I wanted to design a solution that would simplify the data entry. Instead of filling out form fields, a more user-friendly presentation would be to ask the user broader questions in simpler language. A selection of responses would walk the user through a wizard-like interface that ultimately determines a probable cause and an appropriate course of action. While there may be some data entry involved such as providing a callback number, the end result would not force the user to fill out an entire page of form fields.

I created an example workflow and wireframes demonstrating how a wizard interface would work versus the form-based solution that was originally proposed. While the wizard interface would require business logic integration, so did customer support’s form-based solution, as their required form fields would change depending on the type of service outage. Since I was not fully versed in all of the business logic for Birch's support team, I built one example based on what I considered a likely path of questioning.

Each screen displays one and only one question in order to not overwhelm the customer. After each question, the wizard/assistant UI would allow the customer to review related topics in the support knowledgebase where the customer could attempt fixes and determine if they resolved the issue.

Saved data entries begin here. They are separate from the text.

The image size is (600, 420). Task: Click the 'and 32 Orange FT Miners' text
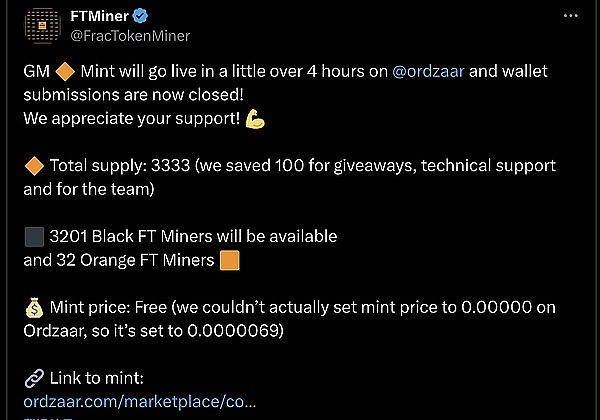118,261
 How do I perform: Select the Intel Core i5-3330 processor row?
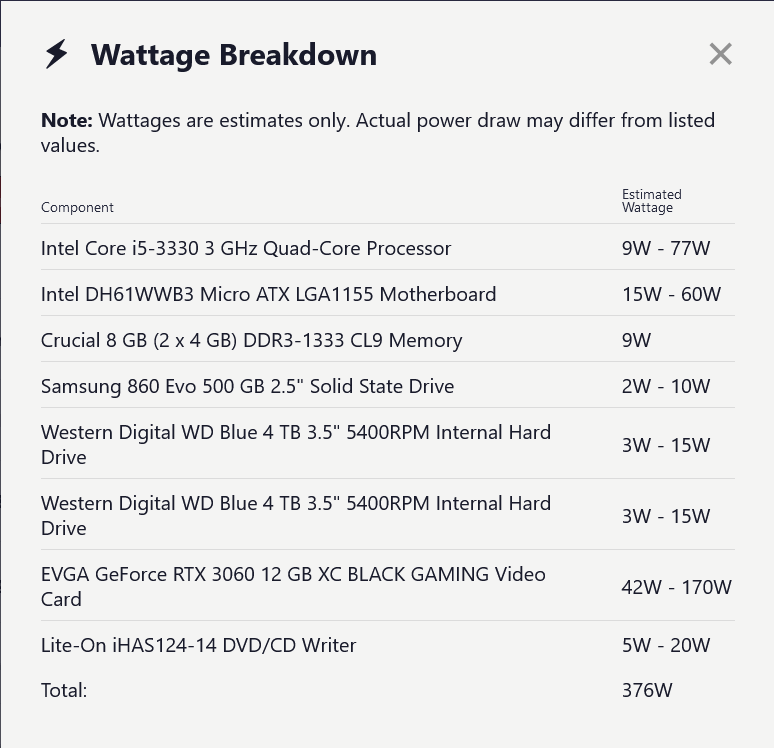click(246, 248)
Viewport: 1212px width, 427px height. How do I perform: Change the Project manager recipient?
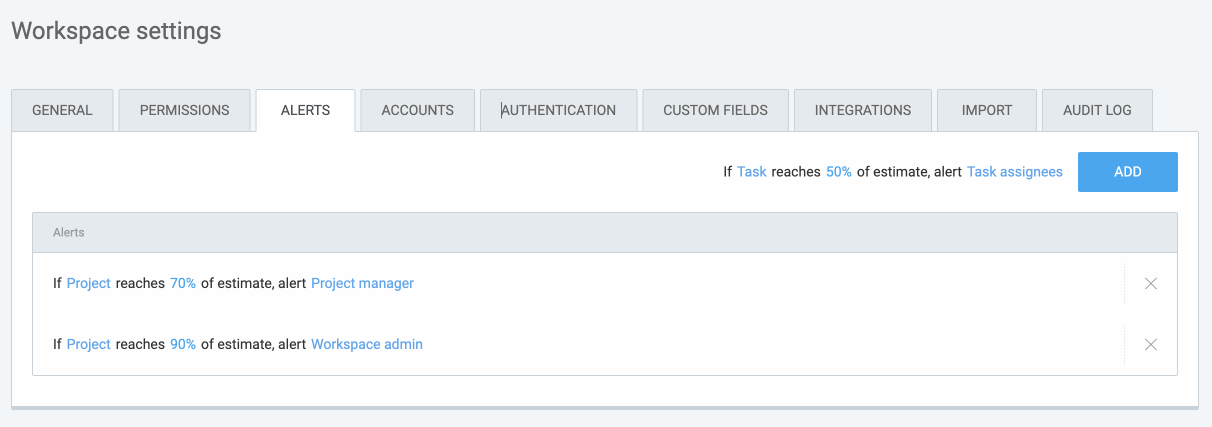[362, 284]
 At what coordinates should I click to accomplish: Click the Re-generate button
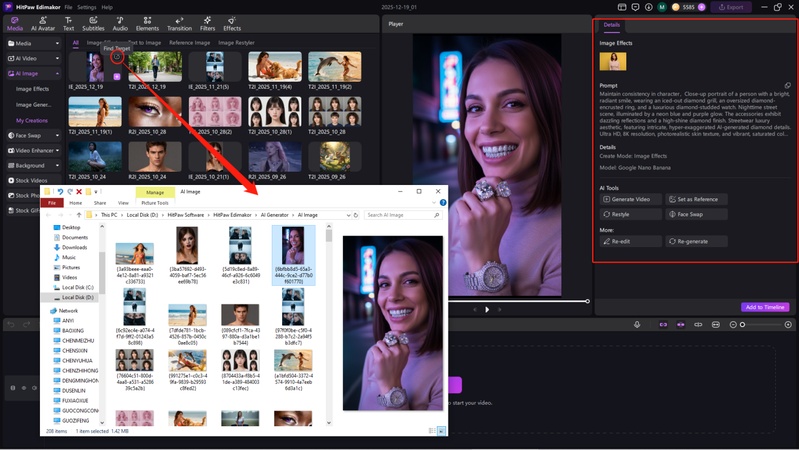coord(695,241)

If the issue is resolved, the customer could mark it as such and gracefully exit the wizard. If not, the next question is asked until the issue is resolved or it's determined that a support technician should contact the customer. I felt that limiting the number of questions asked to five was appropriate, although this could be adjusted as needed within reason.


Result

The product owner and the development manager both agreed that my approach was less intimidating to the customer and more likely to achieve the desired goals of reducing the call volume to tier 1 support technicians. The project was turned back over to the customer support team to define the required business logic, determine what questions they should ask the customer, and decide how they wanted to handle the potential responses to the questions.

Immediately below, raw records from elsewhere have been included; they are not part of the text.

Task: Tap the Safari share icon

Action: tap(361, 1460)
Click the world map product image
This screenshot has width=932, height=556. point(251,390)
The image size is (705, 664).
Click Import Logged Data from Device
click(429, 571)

This project was less of an exercise in building a finished product than it was preventing a bad product solution from being implemented. While I cannot show much in the way of deliverables for this particular case study, I do believe it illustrates the need to understand human factors in creating design solutions. Creating a good user experience is about creating positive connections with customers through a human-computer interface. At the very least, we should not create solutions that will inconvenience customers, as that is often a significant contributing factor in customer churn.

Another takeaway from this project was successfully collaborating with a product owner despite having different ideas on what the solution should be. I believe that it was important to show that even though I had reservations about the original proposed solution, it had to come from a place of best representing the end user and I needed to provide sufficient evidence and reasoning to support that. Ultimately, as a UX designer, I would not be acting in good faith if I unilaterally judge the viability of a design solution and neglect to recognize that the intended audience is the end user, not me.